- Exercise goal -
Please retype every line of the data below with no changes.

Entries from a dataset:
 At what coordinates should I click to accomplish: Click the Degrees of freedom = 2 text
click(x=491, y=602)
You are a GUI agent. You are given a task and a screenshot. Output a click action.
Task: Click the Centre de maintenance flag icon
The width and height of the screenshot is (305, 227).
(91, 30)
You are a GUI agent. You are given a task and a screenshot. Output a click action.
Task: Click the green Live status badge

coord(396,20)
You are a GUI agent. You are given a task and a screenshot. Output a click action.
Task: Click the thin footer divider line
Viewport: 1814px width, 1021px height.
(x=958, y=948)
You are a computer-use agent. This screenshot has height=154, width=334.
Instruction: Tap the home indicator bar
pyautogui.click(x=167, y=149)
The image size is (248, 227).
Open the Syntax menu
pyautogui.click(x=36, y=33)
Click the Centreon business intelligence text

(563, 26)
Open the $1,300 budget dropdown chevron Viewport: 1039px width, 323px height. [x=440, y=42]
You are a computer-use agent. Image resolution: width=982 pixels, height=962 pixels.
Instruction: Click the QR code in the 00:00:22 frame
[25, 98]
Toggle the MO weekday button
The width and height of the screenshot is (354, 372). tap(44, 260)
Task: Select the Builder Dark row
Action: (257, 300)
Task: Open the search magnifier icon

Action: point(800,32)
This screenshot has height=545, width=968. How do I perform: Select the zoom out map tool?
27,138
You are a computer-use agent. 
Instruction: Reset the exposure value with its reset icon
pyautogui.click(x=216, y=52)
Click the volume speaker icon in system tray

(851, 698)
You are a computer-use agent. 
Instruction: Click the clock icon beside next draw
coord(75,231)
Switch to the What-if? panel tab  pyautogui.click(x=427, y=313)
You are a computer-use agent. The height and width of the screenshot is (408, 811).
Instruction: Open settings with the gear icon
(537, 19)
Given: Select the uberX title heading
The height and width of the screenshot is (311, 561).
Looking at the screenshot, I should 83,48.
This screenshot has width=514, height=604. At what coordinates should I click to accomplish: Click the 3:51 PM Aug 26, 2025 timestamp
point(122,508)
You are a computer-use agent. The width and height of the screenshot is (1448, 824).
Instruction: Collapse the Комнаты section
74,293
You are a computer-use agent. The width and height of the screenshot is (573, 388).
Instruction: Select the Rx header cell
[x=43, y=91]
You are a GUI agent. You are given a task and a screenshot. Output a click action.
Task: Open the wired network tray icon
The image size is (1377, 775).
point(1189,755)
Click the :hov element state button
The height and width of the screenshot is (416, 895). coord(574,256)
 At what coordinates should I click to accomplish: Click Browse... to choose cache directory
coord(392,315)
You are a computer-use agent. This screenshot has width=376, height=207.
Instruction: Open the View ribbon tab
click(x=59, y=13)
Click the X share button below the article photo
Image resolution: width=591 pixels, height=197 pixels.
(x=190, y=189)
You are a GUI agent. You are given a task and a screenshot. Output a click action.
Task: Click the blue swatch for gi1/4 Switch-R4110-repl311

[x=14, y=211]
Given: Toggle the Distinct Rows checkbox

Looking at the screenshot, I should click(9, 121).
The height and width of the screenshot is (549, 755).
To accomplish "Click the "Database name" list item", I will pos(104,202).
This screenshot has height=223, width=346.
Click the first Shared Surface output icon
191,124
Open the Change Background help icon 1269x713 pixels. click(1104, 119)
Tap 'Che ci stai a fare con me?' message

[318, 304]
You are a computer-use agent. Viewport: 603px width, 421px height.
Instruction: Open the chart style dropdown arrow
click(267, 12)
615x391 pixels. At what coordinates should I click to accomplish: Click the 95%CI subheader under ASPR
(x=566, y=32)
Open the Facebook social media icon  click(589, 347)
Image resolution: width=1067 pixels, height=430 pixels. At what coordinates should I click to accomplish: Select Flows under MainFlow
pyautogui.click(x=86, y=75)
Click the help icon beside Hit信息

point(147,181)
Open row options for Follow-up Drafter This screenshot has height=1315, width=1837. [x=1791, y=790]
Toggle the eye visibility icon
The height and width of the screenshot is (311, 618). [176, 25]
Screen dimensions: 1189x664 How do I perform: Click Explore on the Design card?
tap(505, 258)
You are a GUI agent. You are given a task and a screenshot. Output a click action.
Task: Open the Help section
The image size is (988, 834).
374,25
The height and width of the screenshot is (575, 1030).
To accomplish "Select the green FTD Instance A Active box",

- Full output -
 At what coordinates should I click to accomplish: Click the Degrees of freedom = 2 text
click(x=491, y=602)
You are a GUI agent. You are given a task and a screenshot. Output a click action.
Task: Click the Centre de maintenance flag icon
The width and height of the screenshot is (305, 227).
(91, 30)
You are a GUI agent. You are given a task and a screenshot. Output a click action.
Task: Click the green Live status badge

coord(396,20)
You are a GUI agent. You are given a task and a screenshot. Output a click action.
Task: Click the thin footer divider line
Viewport: 1814px width, 1021px height.
(x=958, y=948)
You are a computer-use agent. This screenshot has height=154, width=334.
Instruction: Tap the home indicator bar
pyautogui.click(x=167, y=149)
The image size is (248, 227).
Open the Syntax menu
pyautogui.click(x=36, y=33)
Click the Centreon business intelligence text

(563, 26)
Open the $1,300 budget dropdown chevron Viewport: 1039px width, 323px height. [x=440, y=42]
You are a computer-use agent. Image resolution: width=982 pixels, height=962 pixels.
Instruction: Click the QR code in the 00:00:22 frame
[25, 98]
Toggle the MO weekday button
The width and height of the screenshot is (354, 372). tap(44, 260)
Task: Select the Builder Dark row
Action: (257, 300)
Task: Open the search magnifier icon

Action: point(800,32)
This screenshot has height=545, width=968. How do I perform: Select the zoom out map tool?
27,138
You are a computer-use agent. 
Instruction: Reset the exposure value with its reset icon
pyautogui.click(x=216, y=52)
Click the volume speaker icon in system tray

(851, 698)
You are a computer-use agent. 
Instruction: Click the clock icon beside next draw
coord(75,231)
Switch to the What-if? panel tab  pyautogui.click(x=427, y=313)
You are a computer-use agent. The height and width of the screenshot is (408, 811).
Instruction: Open settings with the gear icon
(537, 19)
Given: Select the uberX title heading
The height and width of the screenshot is (311, 561).
Looking at the screenshot, I should 83,48.
This screenshot has width=514, height=604. At what coordinates should I click to accomplish: Click the 3:51 PM Aug 26, 2025 timestamp
point(122,508)
You are a computer-use agent. The width and height of the screenshot is (1448, 824).
Instruction: Collapse the Комнаты section
74,293
You are a computer-use agent. The width and height of the screenshot is (573, 388).
Instruction: Select the Rx header cell
[x=43, y=91]
You are a GUI agent. You are given a task and a screenshot. Output a click action.
Task: Open the wired network tray icon
The image size is (1377, 775).
point(1189,755)
Click the :hov element state button
The height and width of the screenshot is (416, 895). coord(574,256)
 At what coordinates should I click to accomplish: Click Browse... to choose cache directory
coord(392,315)
You are a computer-use agent. This screenshot has width=376, height=207.
Instruction: Open the View ribbon tab
click(x=59, y=13)
Click the X share button below the article photo
Image resolution: width=591 pixels, height=197 pixels.
(x=190, y=189)
You are a GUI agent. You are given a task and a screenshot. Output a click action.
Task: Click the blue swatch for gi1/4 Switch-R4110-repl311

[x=14, y=211]
Given: Toggle the Distinct Rows checkbox

Looking at the screenshot, I should click(9, 121).
The height and width of the screenshot is (549, 755).
To accomplish "Click the "Database name" list item", I will pos(104,202).
This screenshot has height=223, width=346.
Click the first Shared Surface output icon
191,124
Open the Change Background help icon 1269x713 pixels. click(1104, 119)
Tap 'Che ci stai a fare con me?' message

[318, 304]
You are a computer-use agent. Viewport: 603px width, 421px height.
Instruction: Open the chart style dropdown arrow
click(267, 12)
615x391 pixels. At what coordinates should I click to accomplish: Click the 95%CI subheader under ASPR
(x=566, y=32)
Open the Facebook social media icon  click(589, 347)
Image resolution: width=1067 pixels, height=430 pixels. At what coordinates should I click to accomplish: Select Flows under MainFlow
pyautogui.click(x=86, y=75)
Click the help icon beside Hit信息

point(147,181)
Open row options for Follow-up Drafter This screenshot has height=1315, width=1837. [x=1791, y=790]
Toggle the eye visibility icon
The height and width of the screenshot is (311, 618). [176, 25]
Screen dimensions: 1189x664 How do I perform: Click Explore on the Design card?
tap(505, 258)
You are a GUI agent. You are given a task and a screenshot. Output a click action.
Task: Open the Help section
The image size is (988, 834).
374,25
The height and width of the screenshot is (575, 1030).
To accomplish "Select the green FTD Instance A Active box",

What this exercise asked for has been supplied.